_REQUIRED WORK_
1. In the newsletter on social content frameworks, from whom did the writer get the "Think in Slack groups" framework?
2. Pick up the newsletter on social content frameworks after its last sentence and keep writing it.

_TEXT TO READ_
--------

🗃 My favorite social content frameworks

7 proven models for creating content that gets shared and engaged with

Hey!

Welcome to Social Files—your no-BS guide to generating demand for your B2B product using social & content.

Hope you had a great weekend. I slept a lot and ate too much sushi. The only way to recover after a week of agency life. Lol.

Got a good one for you today. I want to walk you through 7 of the content frameworks I use every week to produce high-performing social content (#5 will blow you away!! kidding, kind of).

Let’s do it.

🔎 DEEP DIVE

My favorite social content frameworks

7 proven models for creating content that gets shared and engaged with

I’ve been in the social & content game for ~7 years now. I’ve posted more than 10,000 content assets. I imagine this is the social media marketer version of “10,000 hours.”

I’ve also picked up a handful of frameworks during that time that allow me to create high-performing social content—that gets visibility and converts—predictably.

Today, I want to walk you through 7 of the frameworks I use every day. There’s even a bonus 8th framework at the end. Oh, and plenty of examples from B2B startups.

Shall we?

Think in Slack groups.

I got this framework from my friend (and talented marketer), Alex Garcia. What does it mean?

Create content that your target customer can’t help but share in a Slack group with their marketing team. Content that ends up in group chats with industry CMOs and CEOs.

--------

_INFORMATION SUPPLIED_

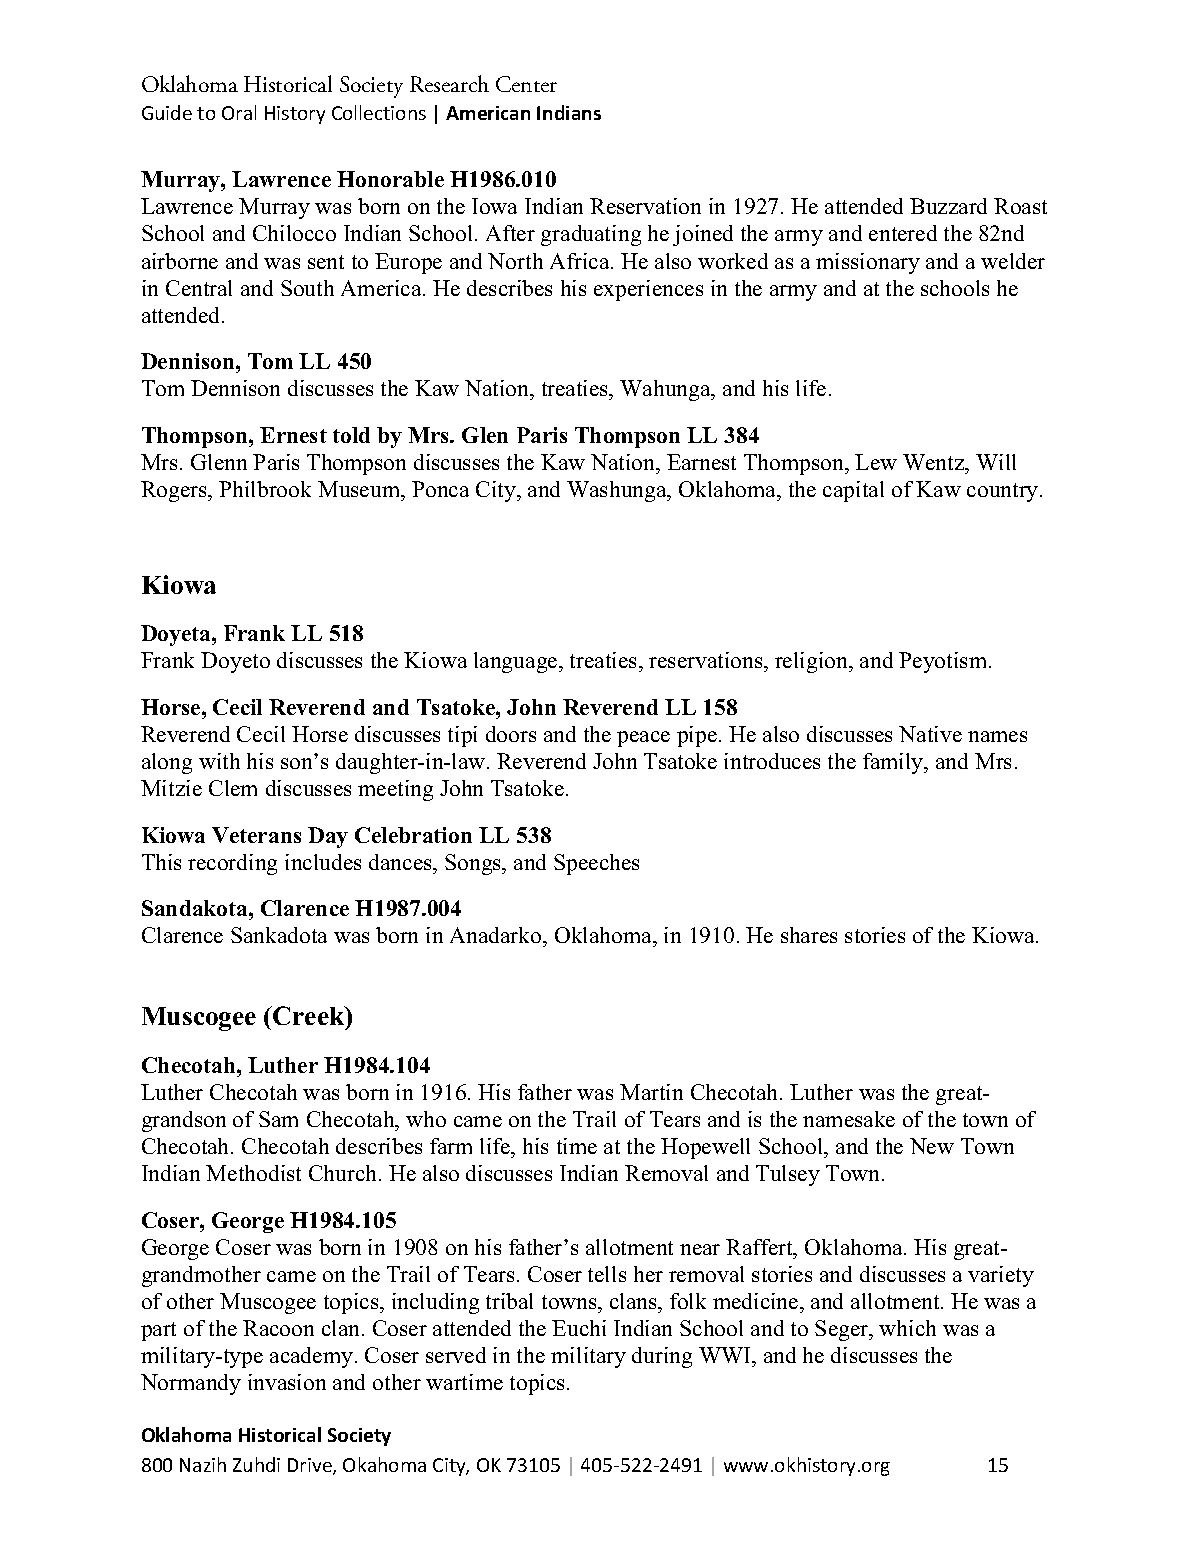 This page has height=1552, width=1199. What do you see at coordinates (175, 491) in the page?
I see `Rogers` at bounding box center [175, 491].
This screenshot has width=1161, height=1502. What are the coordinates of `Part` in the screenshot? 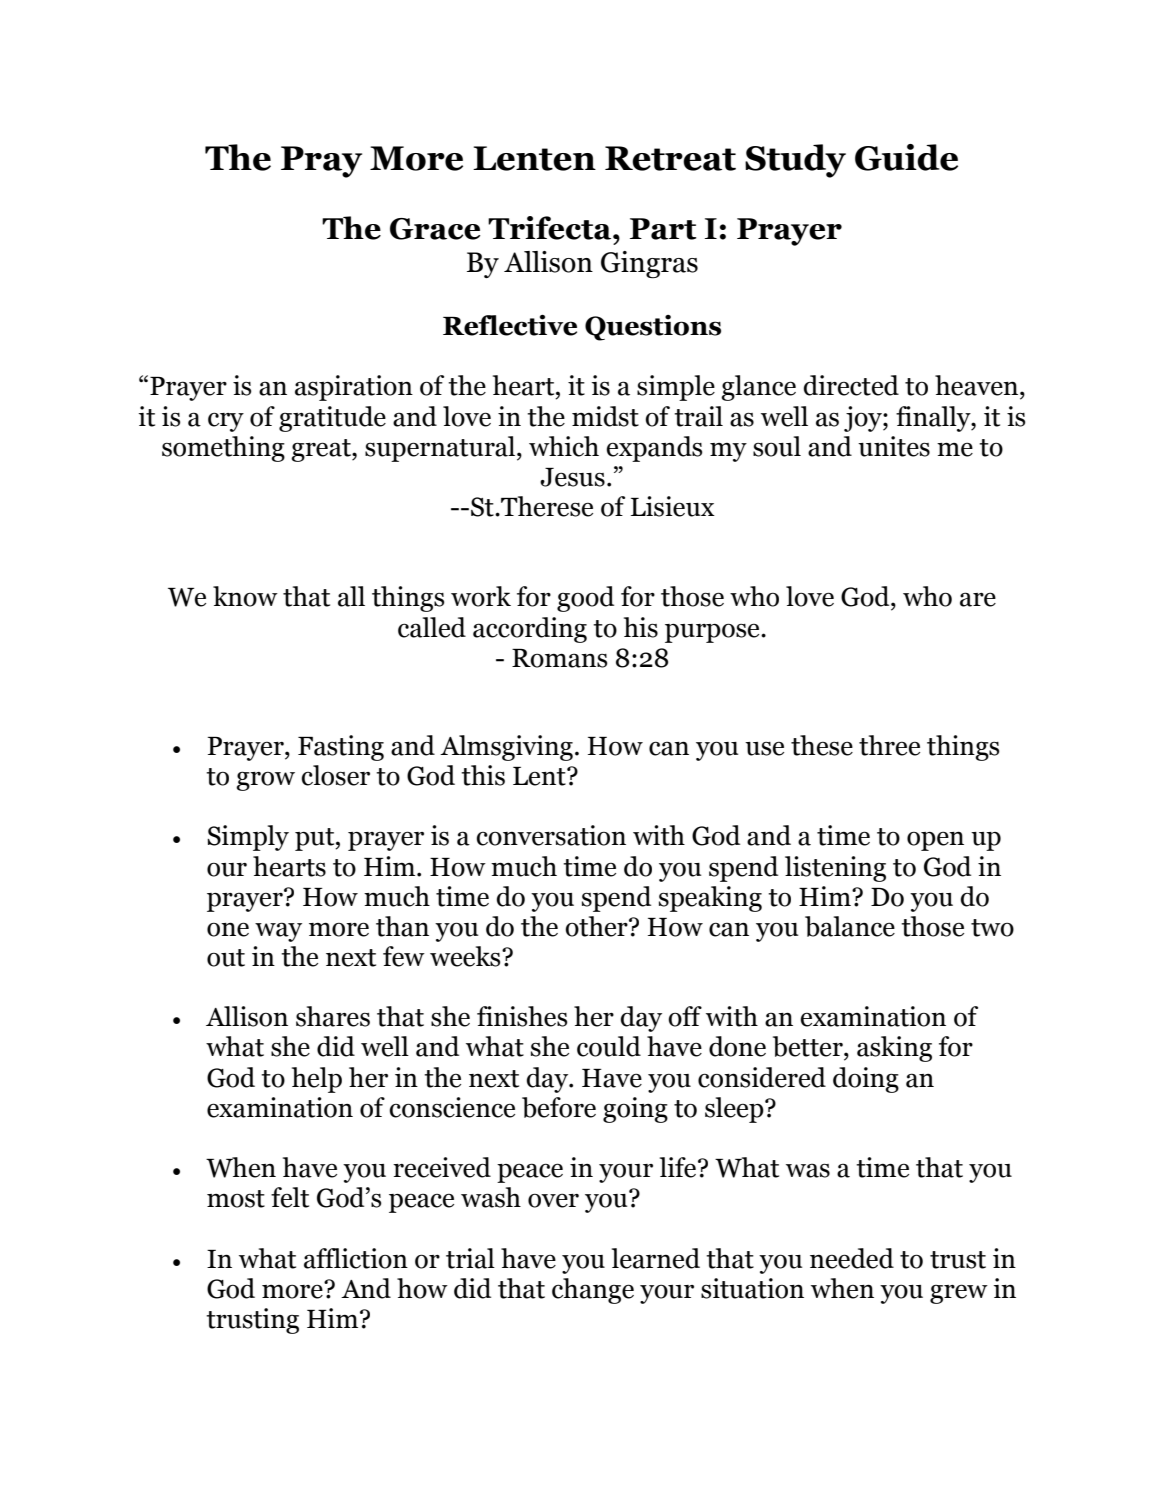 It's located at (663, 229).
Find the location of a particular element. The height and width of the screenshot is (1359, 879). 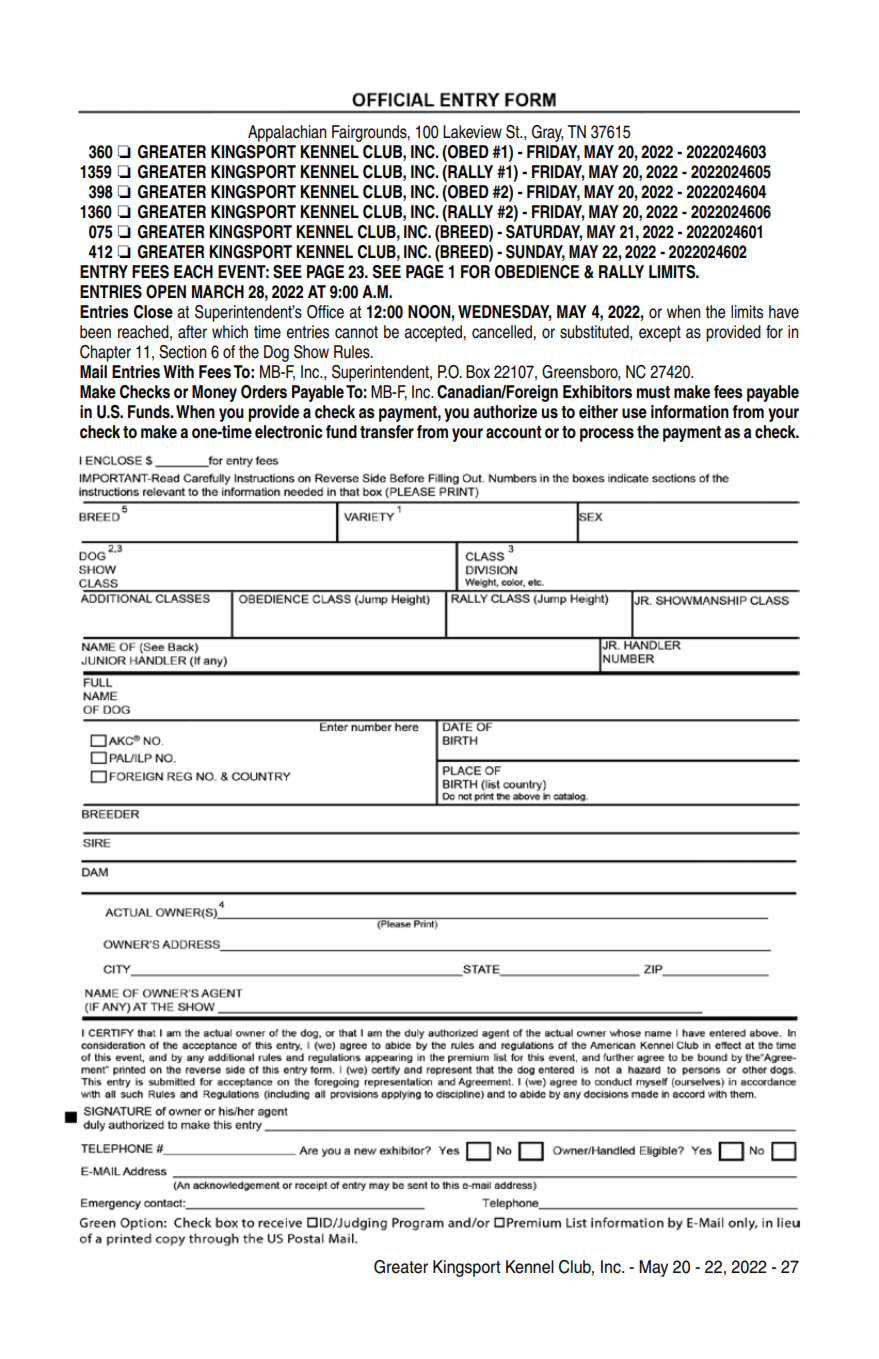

--------

_ANSWERS GIVEN_
1. Alex Garcia

2.
I’ll give you an example from my day-to-day. Hampton released a report on agency metrics about a month day. They shared data from their members on revenue, profit margins, gross profit, etc.

All stuff that aspiring agency CEOs want to have benchmarks for. So I read it. I was mind-blown by some of the stats. And I forwarded the report to ~5 of my agency owner friends.

If you want to create content that performs—and converts—don’t optimize for likes. Optimize for shares.

In other words, think in Slack groups.

OMG, WTF, or LOL.

So, I’ve sold you on “thinking in Slack groups.”

How do you get your audience to share your stuff?

This idea from Shaan Puri is one of my favorite ways to guarantee social content is shareable.

Every piece of social content you publish should make the reader (or viewer) think: OMG, WTF, or LOL.

The all caps matters here. The content has to elicit a strong emotion. So strong the consumer feels like they have to share it with their friends. Here are a few examples of the framework in action:

OMG: When hundreds of founders and VCs got a random pizza on their doorstep during Antimetal’s launch, they were surprised and posted it to social. The campaign drove 2M+ views in 24 hours.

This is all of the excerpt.